Les maladies rares touchent un petit nombre de patients, la demande du marché est faible et les coûts de R&D sont élevés. Peu de sociétés pharmaceutiques accordent de l’attention à la recherche et au développement de médicaments pour les traiter. C'est pourquoi les médicaments destinés au traitement des maladies rares sont appelés au sens figuré « médicaments orphelins ».
Actuellement, la principale source de médicaments est importée de l’étranger et les prix sont élevés en raison des coûts élevés de R&D et de la faible demande du marché.
Si les négociations avec l'assurance médicale pour le médicament contre les maladies rares qui coûte 700 000 yuans par injection aboutissent, le prix sera réduit au prix plancher, ce qui sera sans aucun doute une bonne chose pour les patients et leurs familles.
Il est toutefois nécessaire de promouvoir la mise en place d'un mécanisme de financement et de garantie multicanal comprenant l'assurance médicale de base, l'assurance médicale contre les maladies graves, l'assistance médicale, l'assurance maladie commerciale, l'entraide sociale, les dons de charité et le soutien des entreprises, et d'accélérer l'exploration de modèles innovants d'assurance médicale contre les maladies rares qui soient conformes aux conditions nationales de mon pays.

Quatrièmement, il convient de souligner que seulement 5 % environ des maladies rares disposent de traitements, et que la prévention primaire est le meilleur moyen de prévention.

Il existe près de 7 000 maladies rares confirmées à l'échelle internationale, dont la sclérose latérale amyotrophique (SLA), l'hémophilie (l'« homme de verre »), la sclérose en plaques (l'« homme marionnette »), la maladie de Huntington (la maladie de la danse involontaire), l'atrophie musculaire spinale, l'HPN (hémoglobinurie paroxystique nocturne), etc.
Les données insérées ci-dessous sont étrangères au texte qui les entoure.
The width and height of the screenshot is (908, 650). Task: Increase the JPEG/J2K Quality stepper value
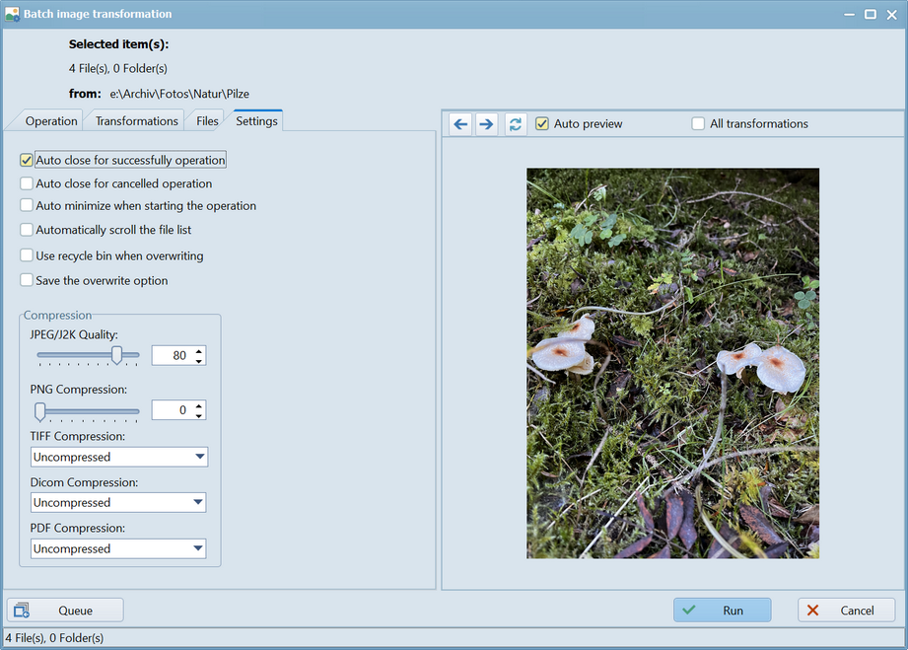click(x=199, y=351)
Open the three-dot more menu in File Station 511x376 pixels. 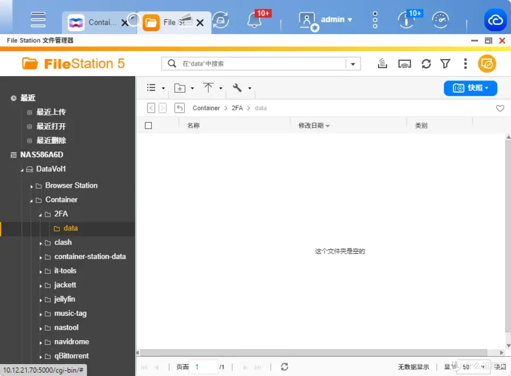pos(465,63)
Le dépistage et la détection de l’atrophie musculaire spinale sont d’une grande importance pour réduire les malformations congénitales et donner naissance à une progéniture en bonne santé.
Pour ces familles de patients, la FIV de troisième génération, à savoir le test génétique préimplantatoire (PGT), peut être utilisée pour bloquer le problème. Cette technologie effectue des tests génétiques sur des embryons fécondés in vitro et sélectionne des embryons sans anomalies génétiques pertinentes à implanter dans la cavité utérine, aidant ainsi les patients à donner naissance à une progéniture en bonne santé.